My mother is black and my father is white, and I know that’s a very common thing in these changin’ times, but I don’t know many biracial people who look like me. I’d call myself light skin, but I’m full on white skin. While I can thankfully tan, I’m very pale. Like one step up from Ivory 001. I have blue eyes, and I bleach the life out of my dirty blonde hair. For a long time, I thought that one day I could set some kind of world record for “Whitest Black Person of All Time.”

Minus the spray tan, and poor attempt at dreadlocks, Rachel Dolezal was the first person I’d ever seen on television who was black, and looked like me. And then I read the scroll across the bottom of the screen, and she wasn’t even black. The struggle to discover my racial identity continued.

To be fair to my childhood delusions, back then, things were a lot worse. Since my hair didn’t develop its identifiable kink until early puberty, the only thing that would make the average white person question my whiteness didn’t exist until I was 11 years old. In that same time period, of my two parents, I spent the most time in public with my black mother. People were confused. I saw it everywhere I went. At school, black kids excluded me, and white kids constantly wondered if I’d been adopted. When kids could finally understand my situation, I got a lot of “Well you’re black, but not like them”s, and “I mean, you’re basically white”s. These days, I look more “exotic,” and anyone with a single brain cell can the find facial resemblance between my mother and me. But waiters still ask my family if we’re all together, and I always feel some weird burden to tell the adults in my life about my racial background before introducing them to my mother. I will do anything to avoid the confusion and stares.

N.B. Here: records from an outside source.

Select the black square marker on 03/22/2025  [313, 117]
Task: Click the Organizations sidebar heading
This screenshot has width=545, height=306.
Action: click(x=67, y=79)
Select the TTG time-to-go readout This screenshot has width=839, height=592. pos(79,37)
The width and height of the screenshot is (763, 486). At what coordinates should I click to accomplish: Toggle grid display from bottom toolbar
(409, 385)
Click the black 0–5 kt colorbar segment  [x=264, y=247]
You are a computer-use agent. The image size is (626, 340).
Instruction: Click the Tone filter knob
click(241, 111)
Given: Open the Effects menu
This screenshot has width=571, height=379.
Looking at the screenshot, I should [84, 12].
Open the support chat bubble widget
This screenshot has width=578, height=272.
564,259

I feel isolated in my experience. I have friends with similar family backgrounds, white father and black mother, or vice versa. But they all look like my little brother: milk chocolate skin, brown eyes, brunette. Anyone can look at them and know they were born to a white father and black mother, or vice versa. They have their own set of problems, dealing with the fetishization of and fascination with mixed race people, facing the discrimination that goes along with looking “ethnic.” In some ways, I can relate to that, but by far the biggest problem in my life is that I’ve only ever met two other people in the same situation as I. (And those two people were related.)

I once had a dream that Pink and Channing Tatum revealed that they had black fathers, confirming my lifelong suspicion that they were both part-African American. Like a double-reverse Dolezal. I woke up feeling so not-alone. But it was a dream.

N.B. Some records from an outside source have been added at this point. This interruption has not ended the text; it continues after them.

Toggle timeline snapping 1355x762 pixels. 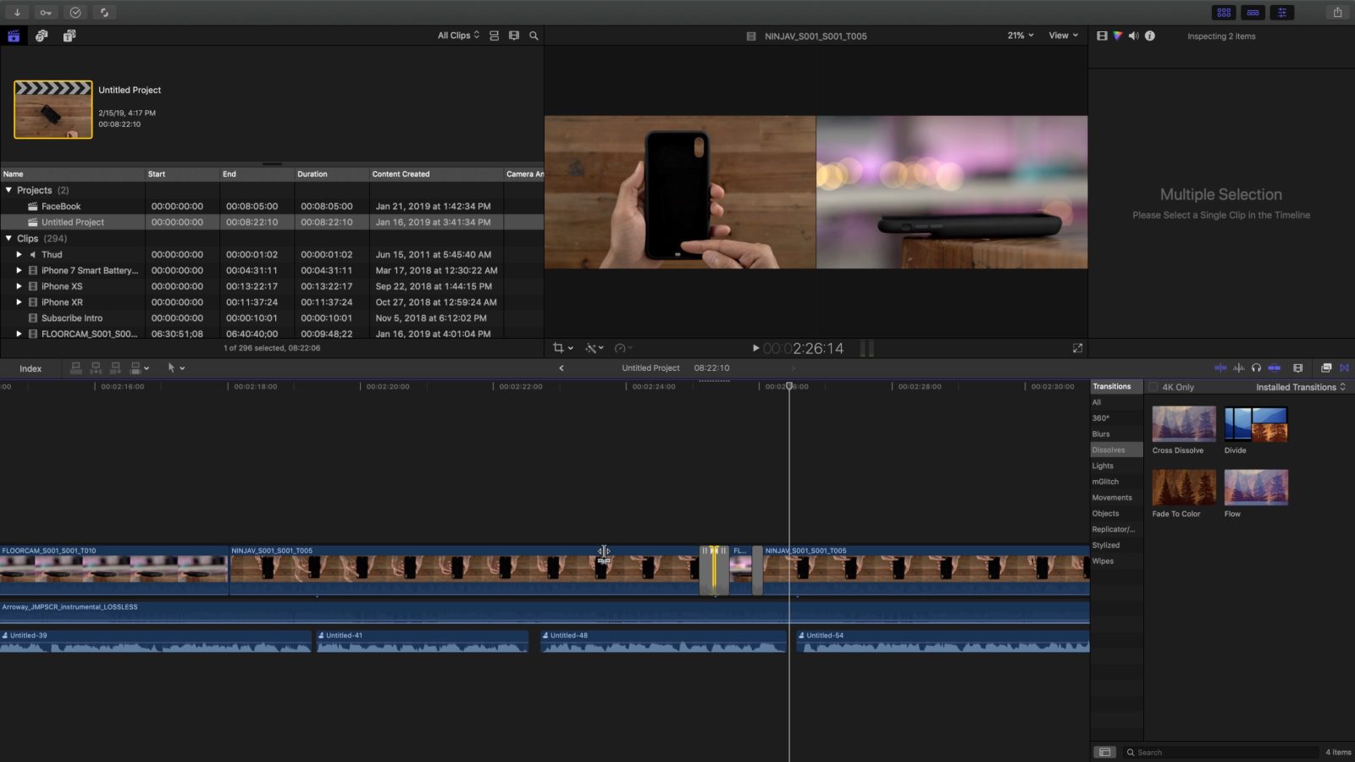click(1274, 368)
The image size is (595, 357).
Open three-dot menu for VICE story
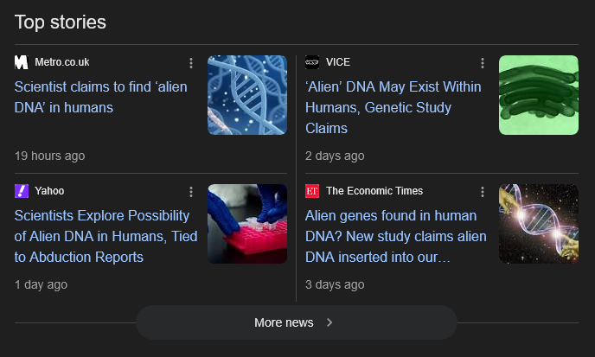point(483,63)
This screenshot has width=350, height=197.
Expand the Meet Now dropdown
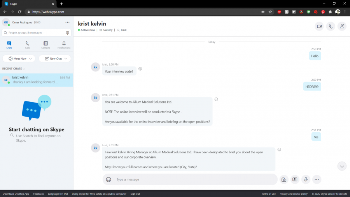[31, 59]
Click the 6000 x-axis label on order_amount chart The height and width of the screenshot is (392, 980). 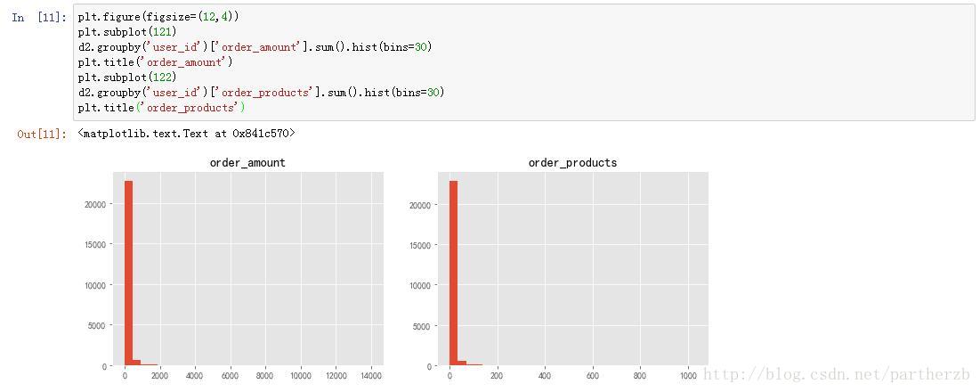tap(231, 376)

College stresses me out for reasons deeper than my lackluster GPA. I don’t know how to racially identify. I want to use my background to my benefit; I want to get the education that my maternal grandparents, and their parents, and their parents, couldn’t. But I can’t bring myself to check off “African American.” I’d feel like fucking Soul Man. It doesn’t matter that I have a lot more “drops of blackness” than people who may be ten times darker than me. Going through my life, in almost all situations, I will be treated as a white woman would. I feel weird even complaining about struggling to find who I am, because I know it’s a privilege. If I was born looking darker, growing up in America, I’d be in danger of encountering hatred and violence, every day.

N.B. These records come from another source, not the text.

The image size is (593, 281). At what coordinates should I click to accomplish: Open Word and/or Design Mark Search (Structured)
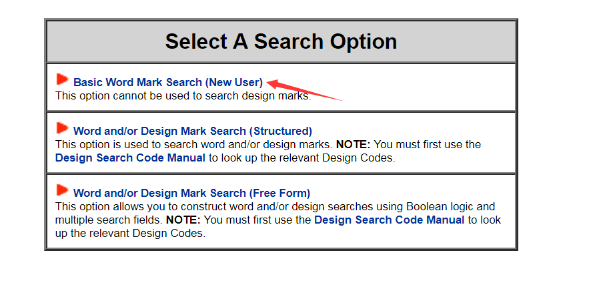click(x=193, y=131)
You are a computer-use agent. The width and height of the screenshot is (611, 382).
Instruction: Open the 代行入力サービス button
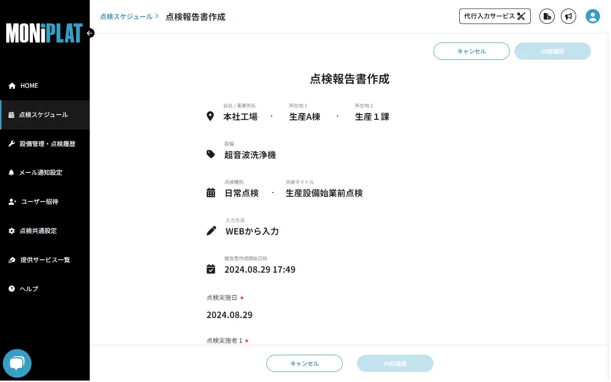495,16
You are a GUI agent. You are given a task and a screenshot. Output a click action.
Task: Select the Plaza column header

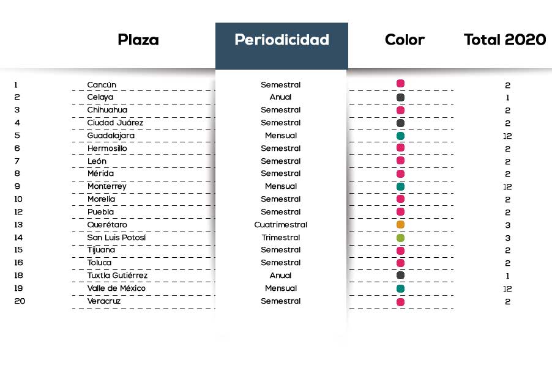(138, 40)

In a society which still deems anyone with a drop of non-whiteness, non-white, I’ve been assigned, countless times—by strangers, family members, peers, close friends—whiteness. So I’ve identified this way. I’ve grown to accept myself as a white person who is entitled to make disparaging generalized statements about white people, and apt to go on lengthy tirades against the race-based systems of oppression put in place by white people. When someone asks “what” I am, I will of course, give them the honest answer. I’m biracial, “half black.” I won’t want to deal with their questions, but when my charade is up, I owe them the truth.

When I talk about black people, I use the pronoun “they” more often than “we.”